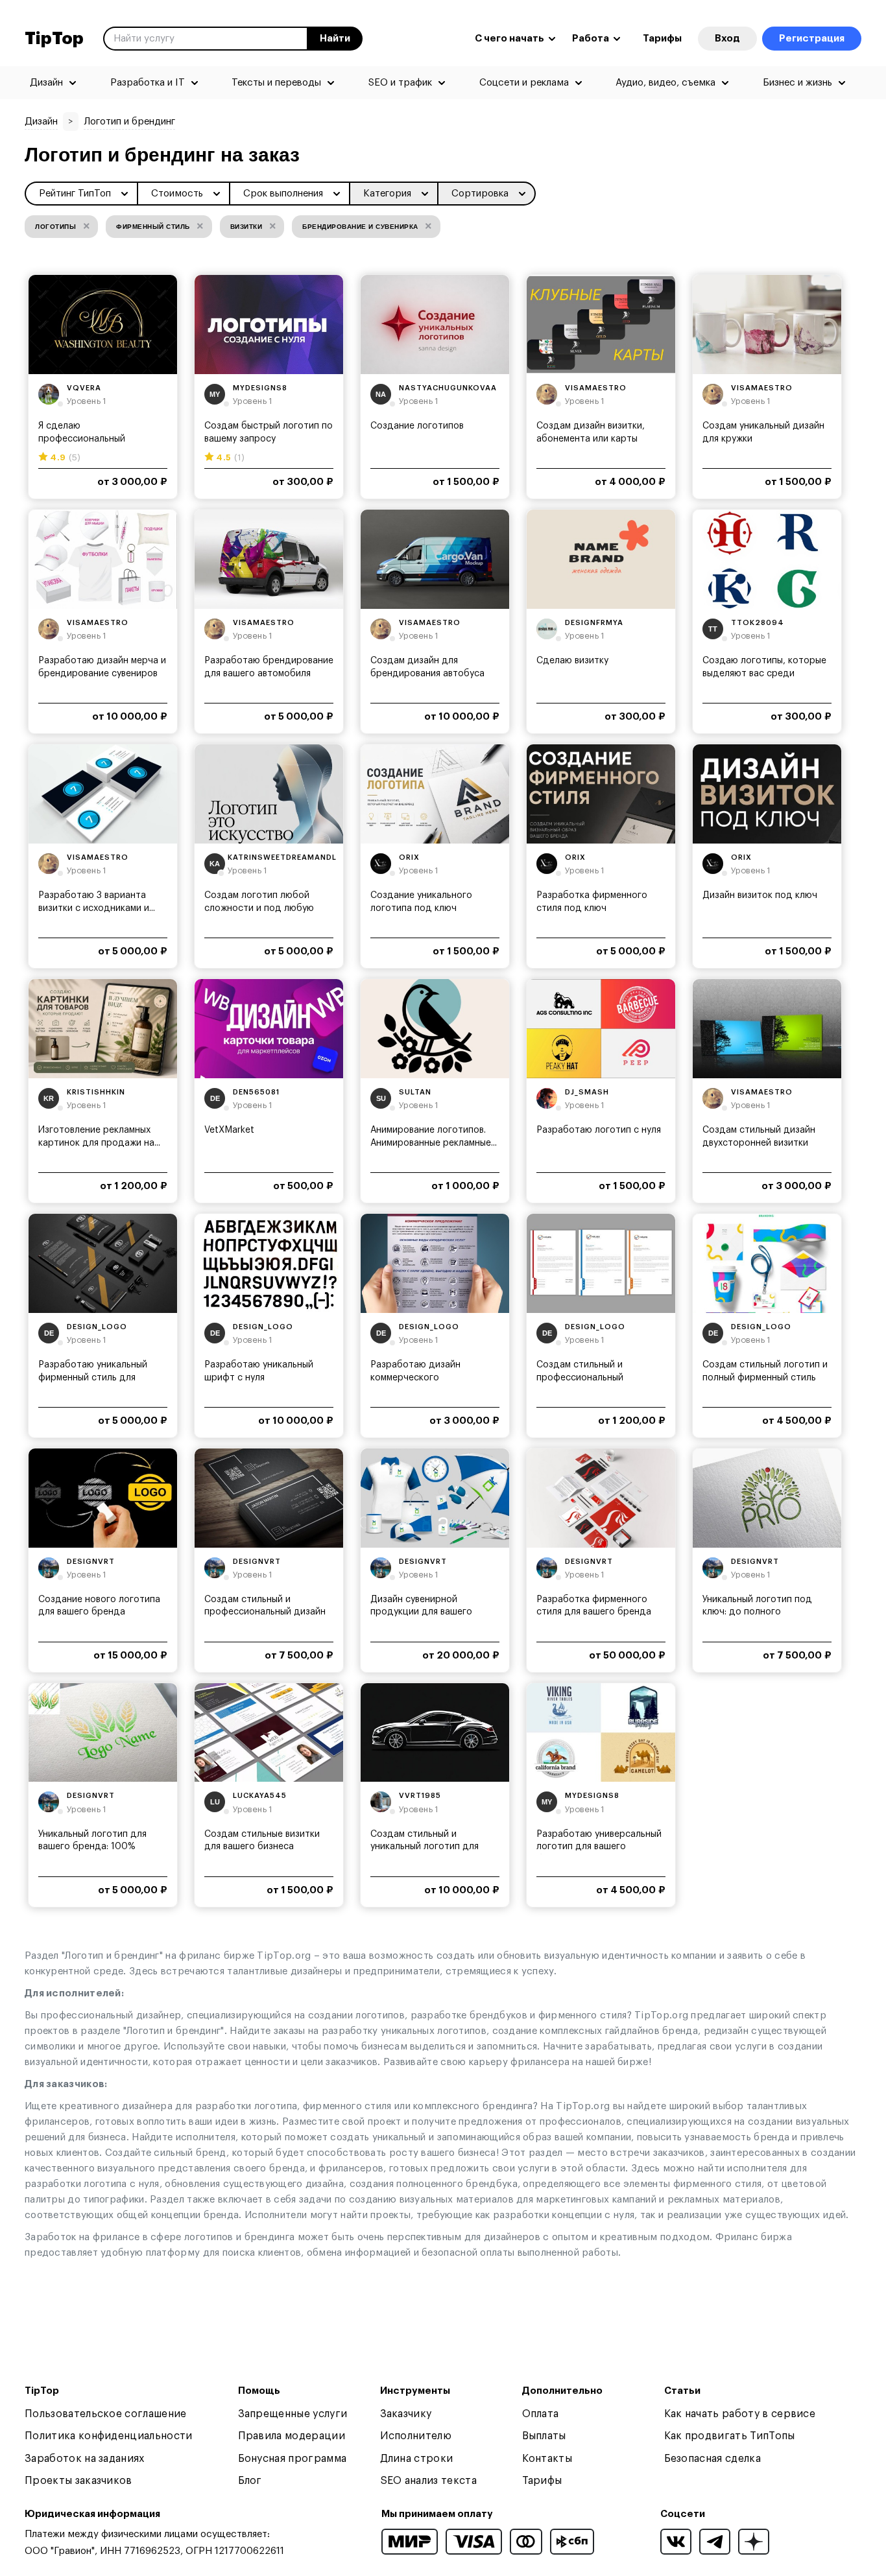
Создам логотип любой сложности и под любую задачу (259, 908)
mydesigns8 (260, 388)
==
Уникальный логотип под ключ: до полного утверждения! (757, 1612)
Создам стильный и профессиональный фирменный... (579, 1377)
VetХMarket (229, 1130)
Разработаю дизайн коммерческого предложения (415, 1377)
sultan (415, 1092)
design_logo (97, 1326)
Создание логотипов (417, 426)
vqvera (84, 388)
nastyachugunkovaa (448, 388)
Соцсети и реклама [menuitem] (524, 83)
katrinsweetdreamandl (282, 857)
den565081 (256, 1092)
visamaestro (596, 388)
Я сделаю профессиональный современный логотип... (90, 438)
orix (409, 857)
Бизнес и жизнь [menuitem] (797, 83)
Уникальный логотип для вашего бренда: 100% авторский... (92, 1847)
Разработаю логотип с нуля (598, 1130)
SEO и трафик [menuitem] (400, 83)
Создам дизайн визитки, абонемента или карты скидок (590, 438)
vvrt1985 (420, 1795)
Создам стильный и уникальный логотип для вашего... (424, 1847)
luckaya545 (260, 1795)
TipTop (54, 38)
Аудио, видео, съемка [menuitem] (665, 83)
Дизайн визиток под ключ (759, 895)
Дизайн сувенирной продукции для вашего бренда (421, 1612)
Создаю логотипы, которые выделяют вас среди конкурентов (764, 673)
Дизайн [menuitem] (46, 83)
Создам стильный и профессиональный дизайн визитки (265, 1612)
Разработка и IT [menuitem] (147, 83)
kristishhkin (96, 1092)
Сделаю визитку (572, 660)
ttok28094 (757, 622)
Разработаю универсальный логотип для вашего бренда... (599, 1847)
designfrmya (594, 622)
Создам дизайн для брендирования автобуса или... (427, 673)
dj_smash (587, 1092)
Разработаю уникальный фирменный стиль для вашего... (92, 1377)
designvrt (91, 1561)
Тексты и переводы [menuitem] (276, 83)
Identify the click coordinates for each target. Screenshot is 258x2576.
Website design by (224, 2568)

EXERCISE:
For every line of the material above that contains the word "бренда", show the line.

RESULT BELOW:
Уникальный логотип для вашего бренда: 100% авторский... (92, 1847)
Дизайн сувенирной продукции для вашего бренда (421, 1612)
Разработаю универсальный логотип для вашего бренда... (599, 1847)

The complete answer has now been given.